§ TEXT PROVIDED
= = = = =

Mostly right. There was one case in which a hobo bite was a "contributing factor" to a woman's death, but the spider bite was not the primary cause of death. However, T.agrestis are still known to be *capable* of causing aplastic anemia, in which the bone marrow is killed, and becomes unable to produce new red blood cells ( fatal without bone marrow transplant ). This has never been recorded, to my knowledge, but has been deduced by toxicologists to be possible, due to the properties of the venom. Their capacity for severe headaches and strong local necrosis are both fully established. Still, they aren't on the level of a brown recluse.


----------



## GOE_Rescue (Jun 21, 2008)

*hobo*

After reading this i'm definately intersted in what a hobo's bite can do my daughter caught one in the basement this morning at first i thought brown recluse but after checking pics it's definately a hobo one this bugger calms down ill try and post a good pic of it to have verified so any info regarding them would be apreciated(she wants to keep it for a pet)

We live in midland michigan (if that helps with location of spider)
Andrew


----------



## Venom (Jun 21, 2008)

GOE_Rescue said:


> After reading this i'm definately intersted in what a hobo's bite can do my daughter caught one in the basement this morning at first i thought brown recluse but after checking pics it's definately a hobo one this bugger calms down ill try and post a good pic of it to have verified so any info regarding them would be apreciated(she wants to keep it for a pet)
> 
> We live in midland michigan (if that helps with location of spider)

= = = = =

§ WORK REQUIRED
List each harmful effect that the forum thread about hobo spider bites says T. agrestis is capable of causing. The entries that come after the thread are separate material, not part of it.

§ Records from a data collection
= = = = =

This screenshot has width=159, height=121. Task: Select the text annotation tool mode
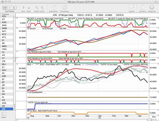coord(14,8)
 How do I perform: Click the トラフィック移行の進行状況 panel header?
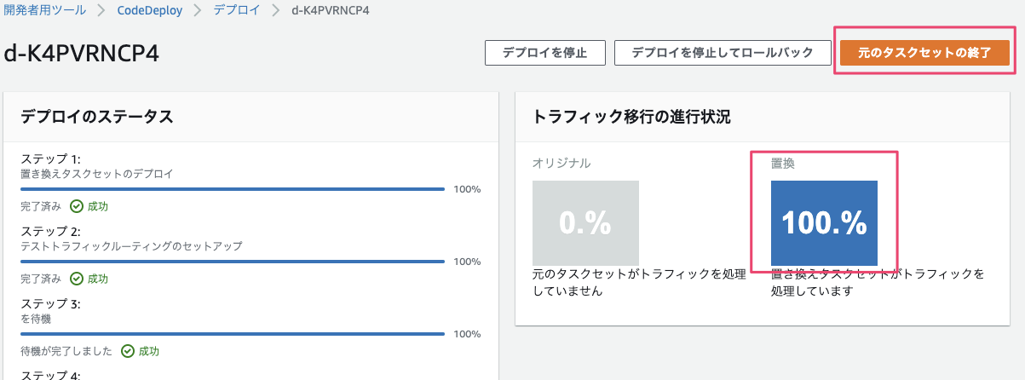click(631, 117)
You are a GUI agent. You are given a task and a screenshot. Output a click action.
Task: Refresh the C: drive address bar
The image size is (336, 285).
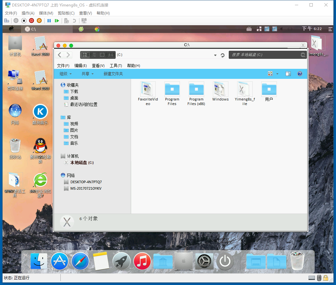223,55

= = = = =

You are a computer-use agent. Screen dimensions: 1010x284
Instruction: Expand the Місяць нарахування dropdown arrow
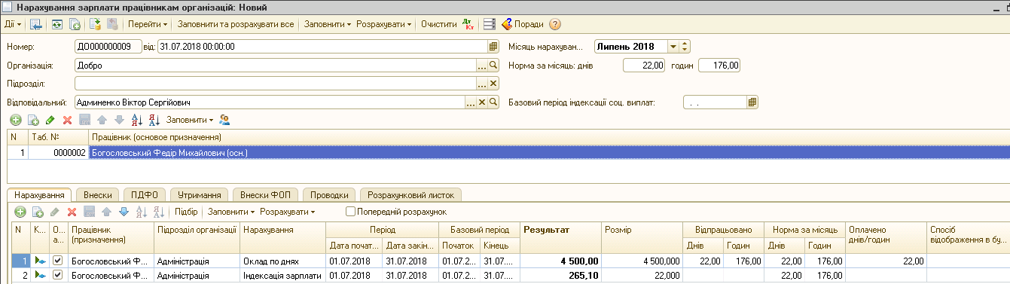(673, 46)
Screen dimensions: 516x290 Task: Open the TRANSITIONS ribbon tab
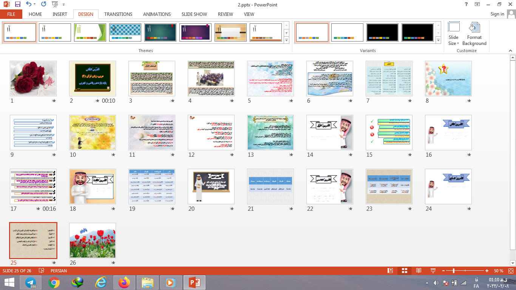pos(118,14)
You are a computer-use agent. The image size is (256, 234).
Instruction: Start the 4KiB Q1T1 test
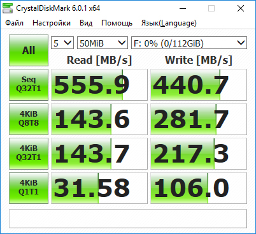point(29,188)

= = = = =

§ RESPONSE FOR THIS EXERCISE
- Aplastic anemia
- Severe headaches
- Strong local necrosis